28. Optional - procedure can be interrupted at this point by freezing the cells. Wrap plate in parafilm and foil. Transfer to a -80°C freezer. To continue the procedure, thaw the plate at 37°C for ~20 min.
29. Add 100 μl of 1X Perm Wash Buffer to each well.
30. Centrifuge the plate at 500 x g for 5 min. Note that the cells are permeabilized and fixed at this point and require stronger centrifugation to pellet. Be sure to centrifuge at 500 x g for this and all following centrifugation steps
31. Remove supernatant by flicking the plate.
32. Add 50 μl of intracellular staining mAb (prepared in Step 7 of previous section) to appropriate wells, mix by pipetting up and down.
33. Incubate in the dark, on ice, for 30 min.
34. Add 150 μl Perm Wash buffer to each well.
35. Centrifuge the plate at 500 x g for 5 min at 4°C.
36. Remove supernatant by flicking the plate.
37. Add 200 μl Perm Wash buffer to each well, mix by pipetting up and down.
38. Centrifuge the plate at 500 x g for 5 min at 4°C.
39. Remove supernatant by flicking the plate.
40. Add 200 μl of FACS wash buffer to each well, mix by pipetting up and down.
41. Cells are ready for acquisition (leave cells in the plate for acquisition on an HTS plate reader, or transfer samples to 12×75 ml tubes for single tube acquisition).
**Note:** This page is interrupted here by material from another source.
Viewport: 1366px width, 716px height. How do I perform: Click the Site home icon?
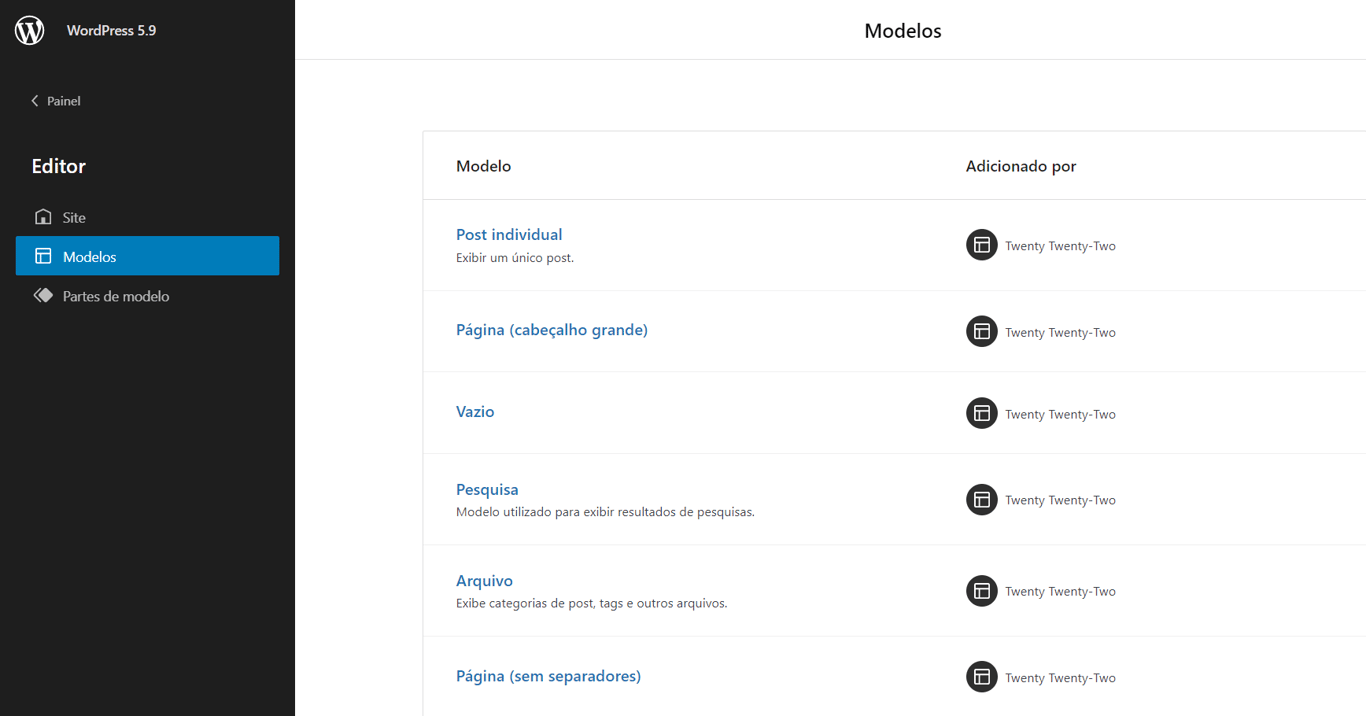point(43,217)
42. Acquire samples on a BD LSRII or equivalent multicolor flow cytometer. Acquire at least 30,000 CD4+ or CD8+ T cells.
Troubleshooting
Critical Steps
Anticipated Results
References
1. Betts, M.R. et al. Sensitive and viable identification of antigen-specific CD8+ T cells by a flow cytometric assay for degranulation. J. Immunol. Methods 281, 65-78 (2003).
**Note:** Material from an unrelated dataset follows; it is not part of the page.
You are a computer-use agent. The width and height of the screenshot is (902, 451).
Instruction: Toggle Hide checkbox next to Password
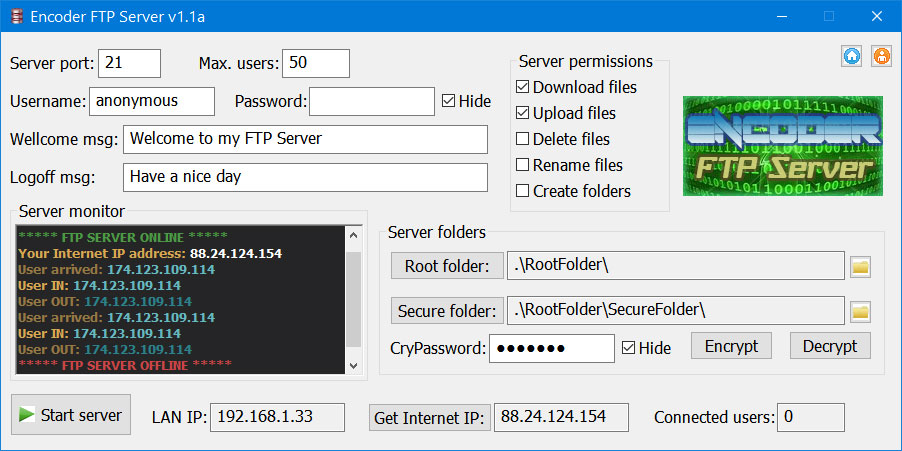(448, 101)
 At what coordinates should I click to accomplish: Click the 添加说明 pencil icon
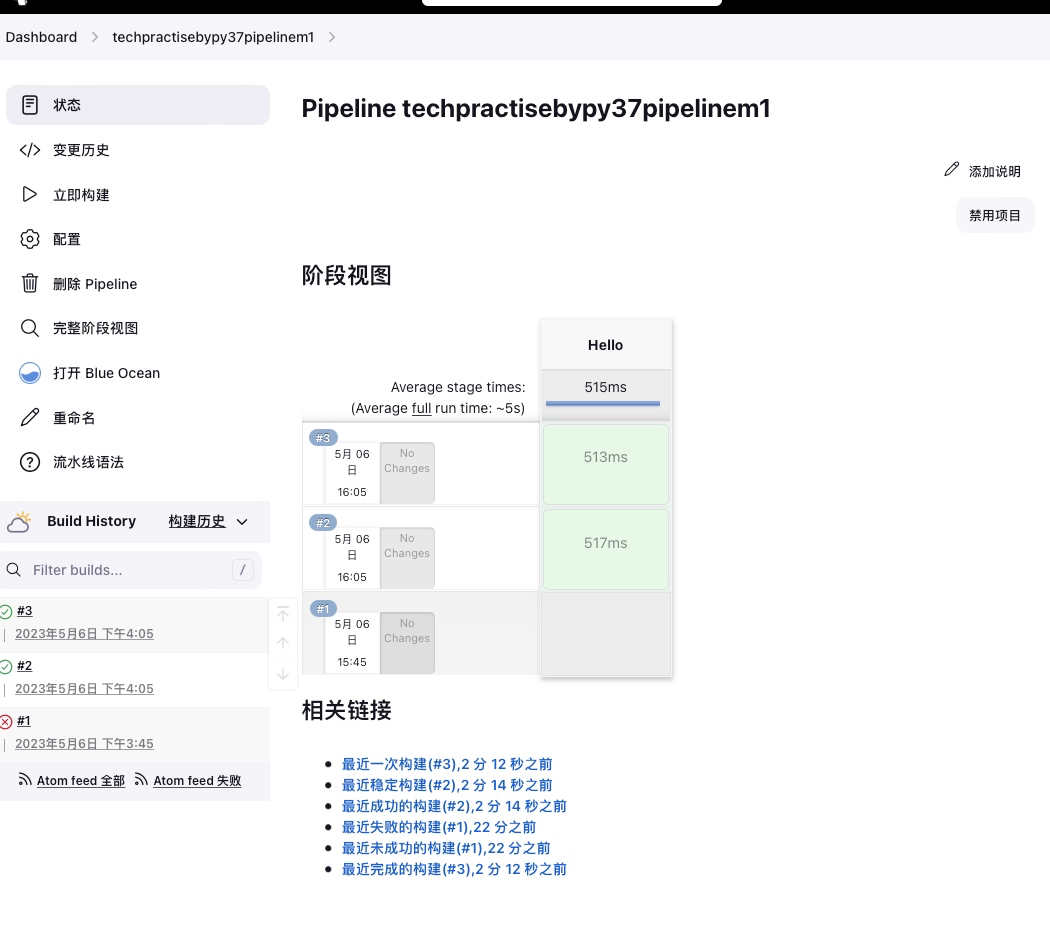point(952,169)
2. Suni, M.A. et al. Ex vivo analysis of T-cell function. Curr Opin Immunol 17, 434-440 (2005).
3. Casazza, J.P. et al. Acquisition of direct antiviral effector functions by CMV-specific CD4+ T lymphocytes with cellular maturation. J. Exp. Med. 203, 2865-2877 (2006).
Acknowledgements
We would like to thank Laurel Nomura (BD Biosciences) for her work on the initial development of this protocol.
Keywords
Flow cytometry, Intracellular cytokine, Degranulation, Antigen-specific
Figure 1
CD107a+CD107b (CD107), and IFN-γ staining of CD4+ splenocytes from a Balb/c mouse immunized with actA-Lm and restimulated in vitro with PMA+ ionomycin. Quadrant markers were set based on staining of an unstimulated sample. The numbers in the quadrants represent the percentage of CD4+ cells staining positive.
Figure 2
CD107a+CD107b (CD107), and IFN-γ staining of CD8+ splenocytes from a Balb/c mouse immunized with actA-Lm and restimulated in vitro with LLO91-99 peptide. Quadrant markers were set based on staining of an unstimulated sample. The numbers in the quadrants represent the frequency of CD8+ cells staining positive.
Figure 3
CD107a+CD107b (CD107), and IFN-γ staining of CD4+ splenocytes from a C57BL/6 mouse immunized with actA-Lm and restimulated in vitro with LLO190-201 peptide. Quadrant markers were set based on staining of an unstimulated sample. The numbers in the quadrants represent the percentage of CD4+ cells staining positive.